**DESCRIPTION OF THE TASK:**
Could you reproduce every one of the records below word for word, leaving the pictures out of your answer?

+++

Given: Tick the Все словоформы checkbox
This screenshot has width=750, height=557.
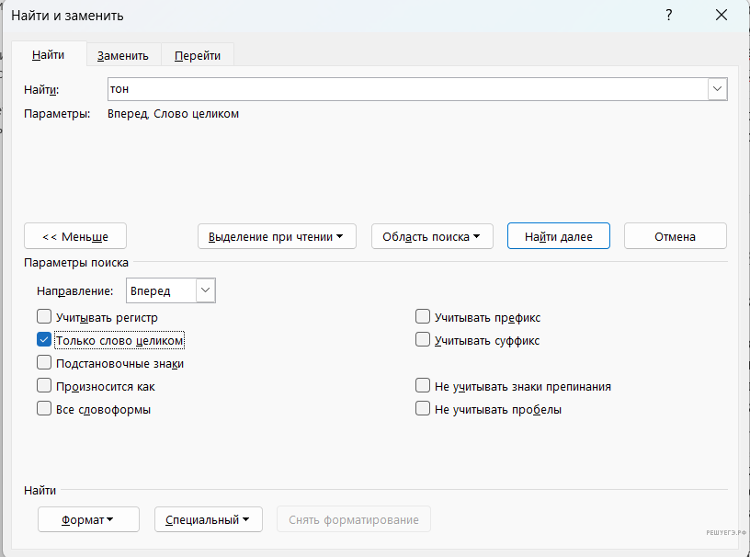Looking at the screenshot, I should [x=44, y=409].
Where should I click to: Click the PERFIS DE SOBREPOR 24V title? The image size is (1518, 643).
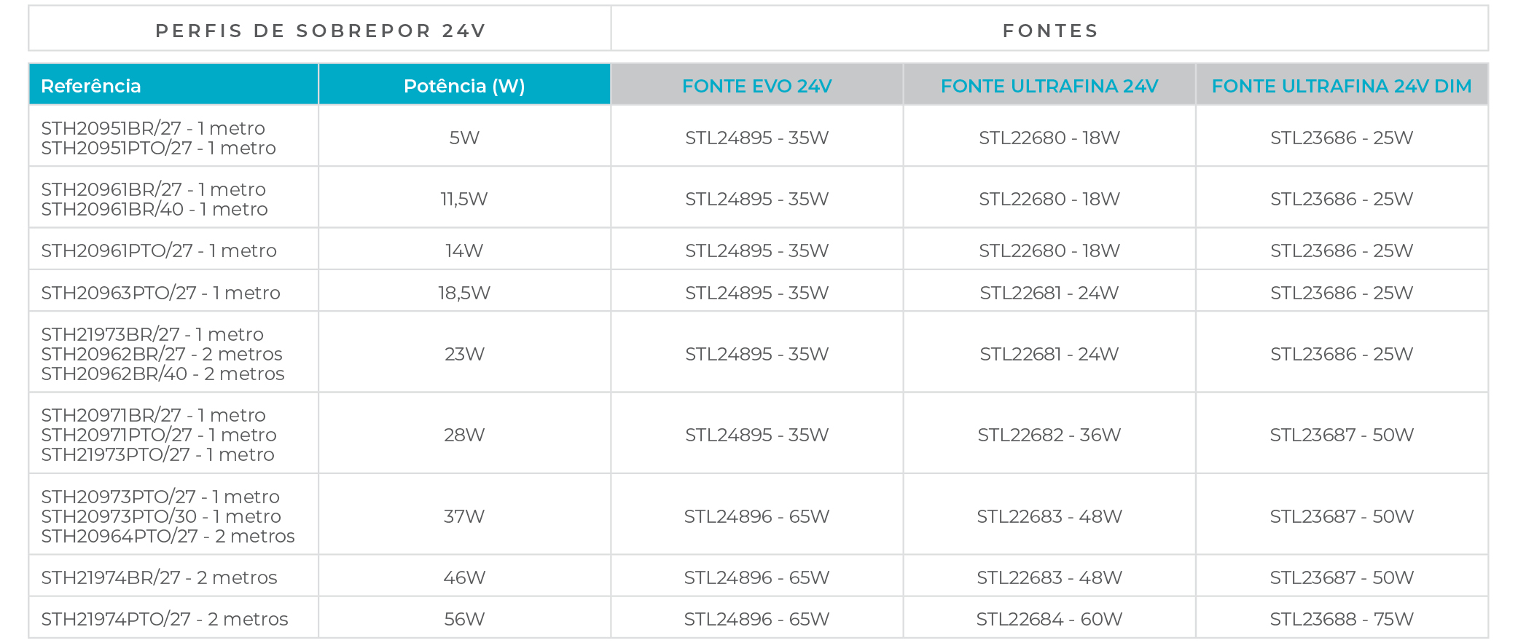(x=321, y=31)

+++

**WRITTEN ANSWER:**
Given: Tick the Все словоформы checkbox
This screenshot has width=750, height=557.
Looking at the screenshot, I should [x=44, y=409].
Where should I click to: Click the PERFIS DE SOBREPOR 24V title? The image size is (1518, 643).
(x=321, y=31)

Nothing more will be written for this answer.